Association management software can be a lifesaver, but it also can be complicated to use to its best advantage. Some users of Advanced Solutions International’s iMIS system realized that back in the mid-1990s and decided to get together to talk about how to use the product to its full potential and how the company can make the product better. Skip forward a few years and this informal users group is now a 559-company-member, independent, not-for-profit organization with three yearly events.
Michele Morgan, who, as president of East Stroudsburg, Pa.-based OutSource Management Services Inc. manages the National iMUS Users Group, says that attendees look to NIUG as a leader in iMIS applications, so she’s always trying to come up with new ways to use the software for NIUG meetings, particularly for the 350-attendee Discovery Conference NIUG obtained from ASI last year. “We use iMIS for all the registrations, the bulk of which come from our Web site,” she says, as well as for attendee status reports that track who registers for which sessions, and the room setup module. “I have a grid that I provide to the hotel that states what times the sessions begin and end, the topics, the session descriptions,and moderator names, and everything to do with resources. All of that information is pulled from iMIS.

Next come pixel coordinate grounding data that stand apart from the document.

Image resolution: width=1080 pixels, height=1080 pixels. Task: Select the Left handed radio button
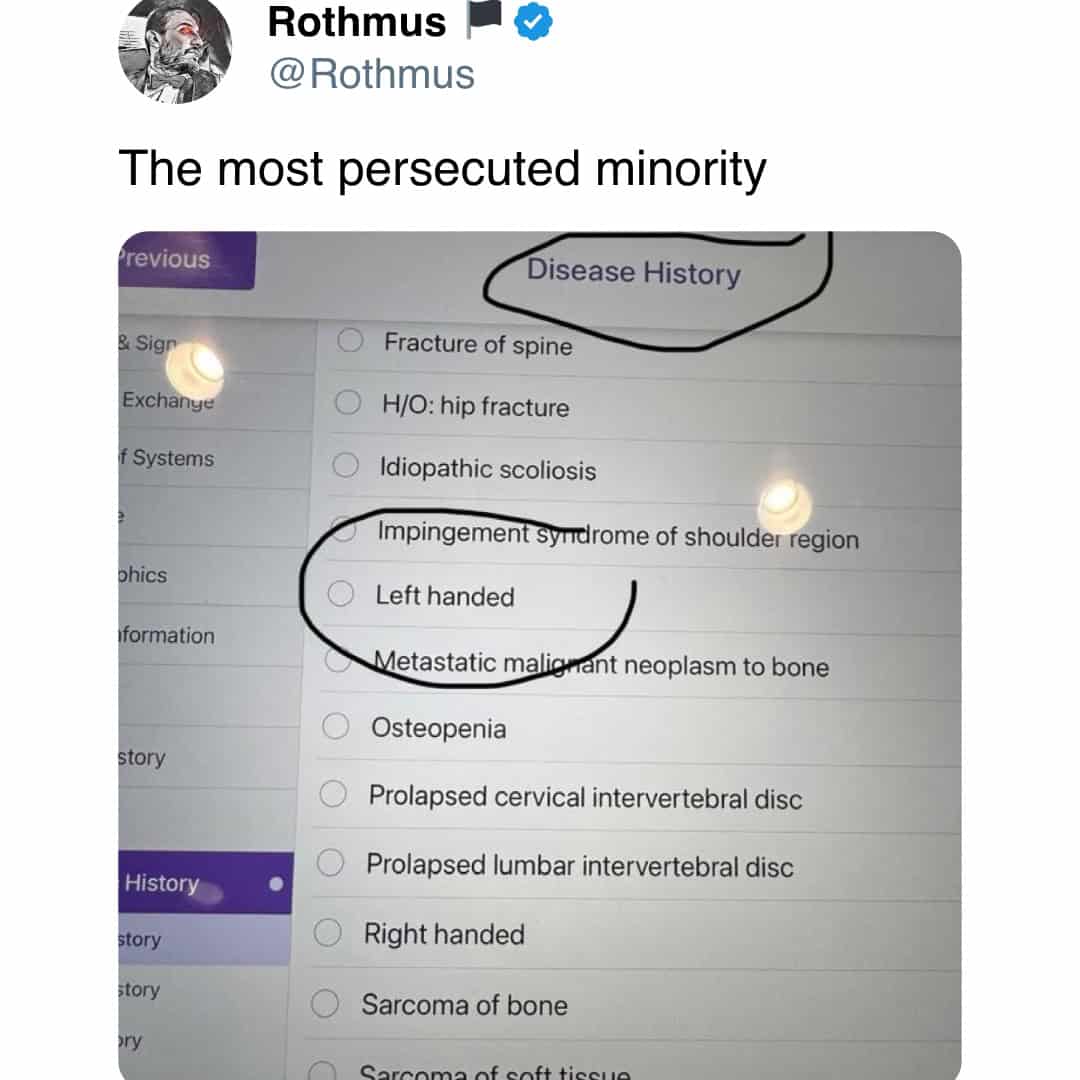[340, 594]
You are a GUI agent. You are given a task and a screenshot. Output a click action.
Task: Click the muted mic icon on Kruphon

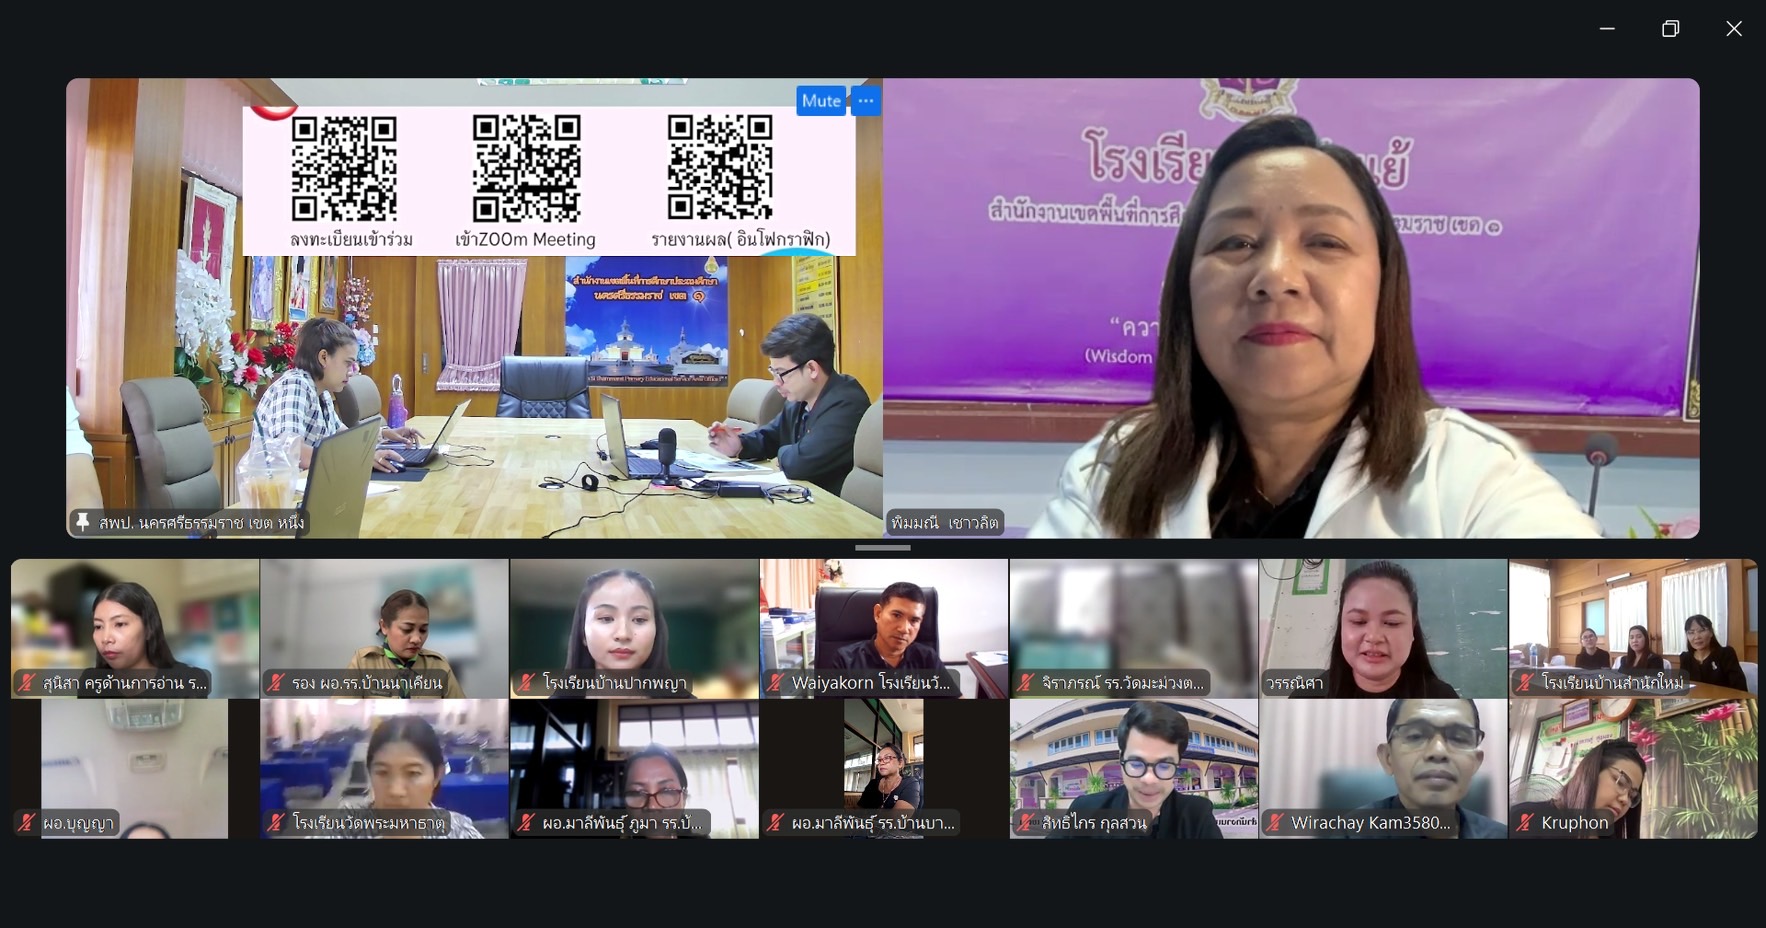tap(1525, 823)
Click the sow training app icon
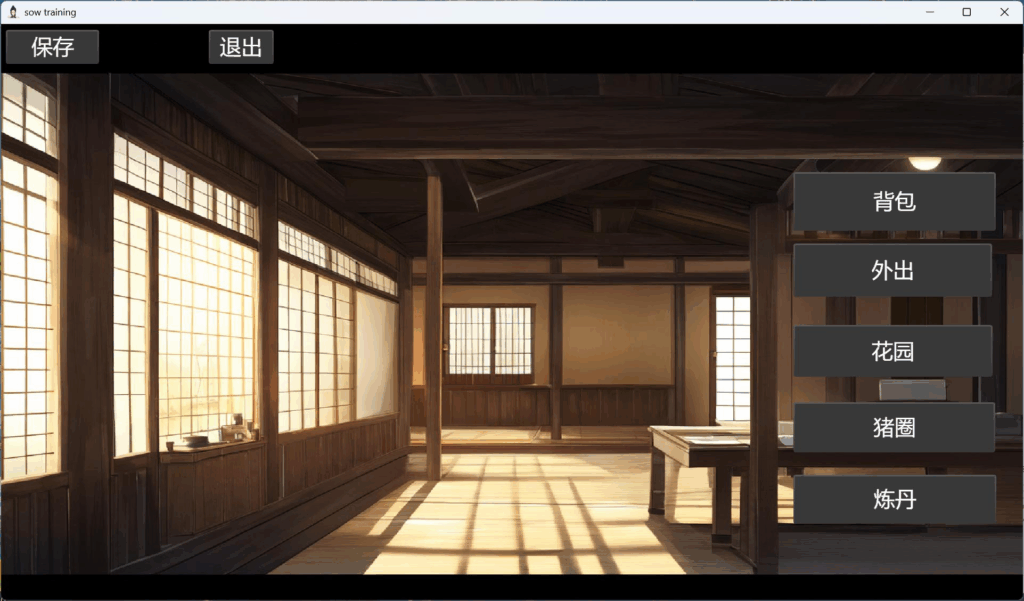1024x601 pixels. pos(13,12)

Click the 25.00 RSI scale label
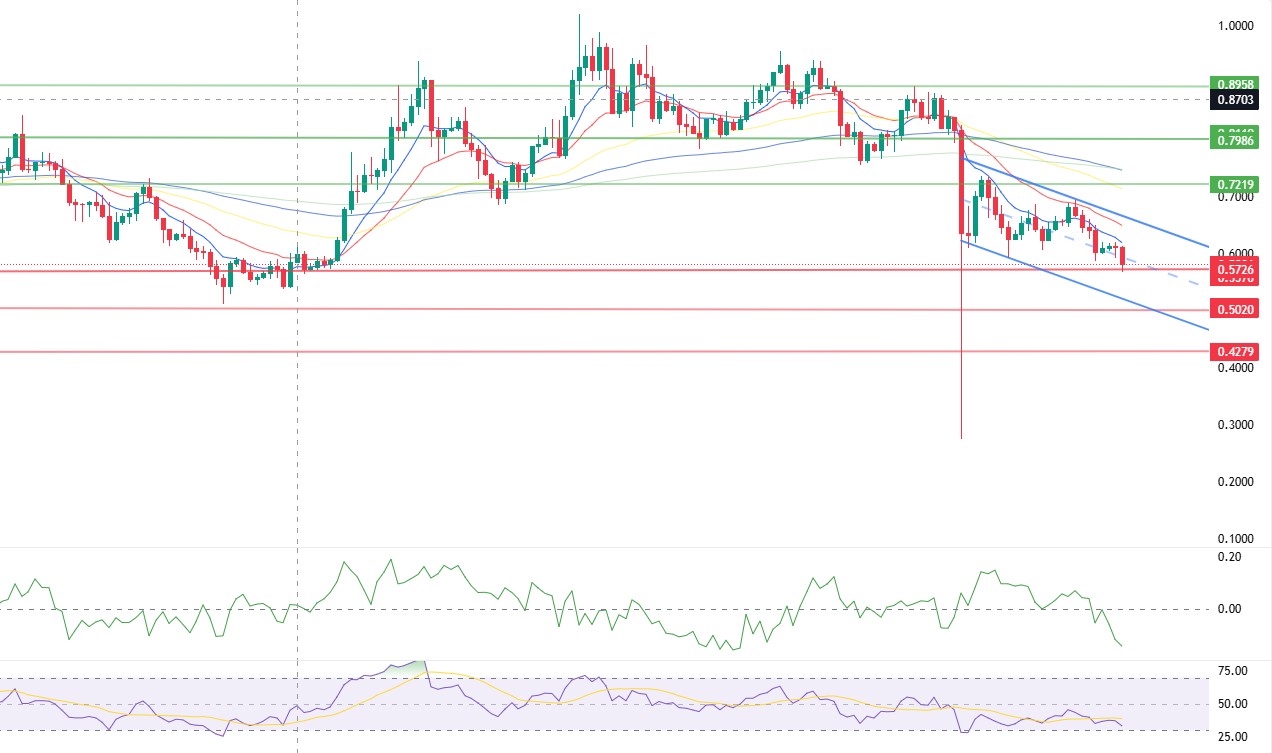pyautogui.click(x=1233, y=737)
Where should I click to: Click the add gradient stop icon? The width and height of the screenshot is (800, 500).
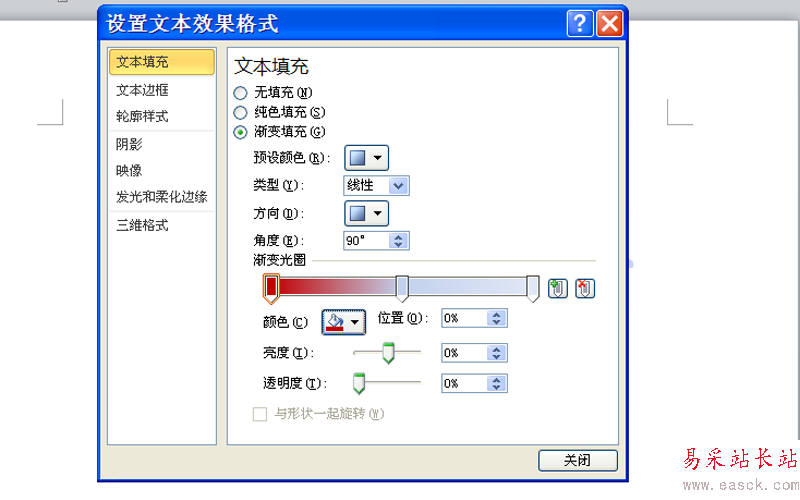[557, 288]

“I’m always trying to come up with different ways of using the product,” she adds. One thing she did recently was create a pocket guide that is personalized with the attendee’s name and the general sessions and breakouts the attendee had registered for, so they could jettison the big conference guide and just carry what they needed with them. She registers the sponsors for each event so she can both track the money trail and pull the information for signage. She also added the ability to track moderators and link back to their records to the resource area within iMIS. “Now I can track how many times you’ve spoken for us, and what topics you’ve spoken about, so when we’re trying to determine topics and who should speak on a topic, I can see who we’ve already used,” says Morgan.
“NIUG doesn’t make a lot of money off of these conferences, but we’re not trying to. We’re just trying to educate people.”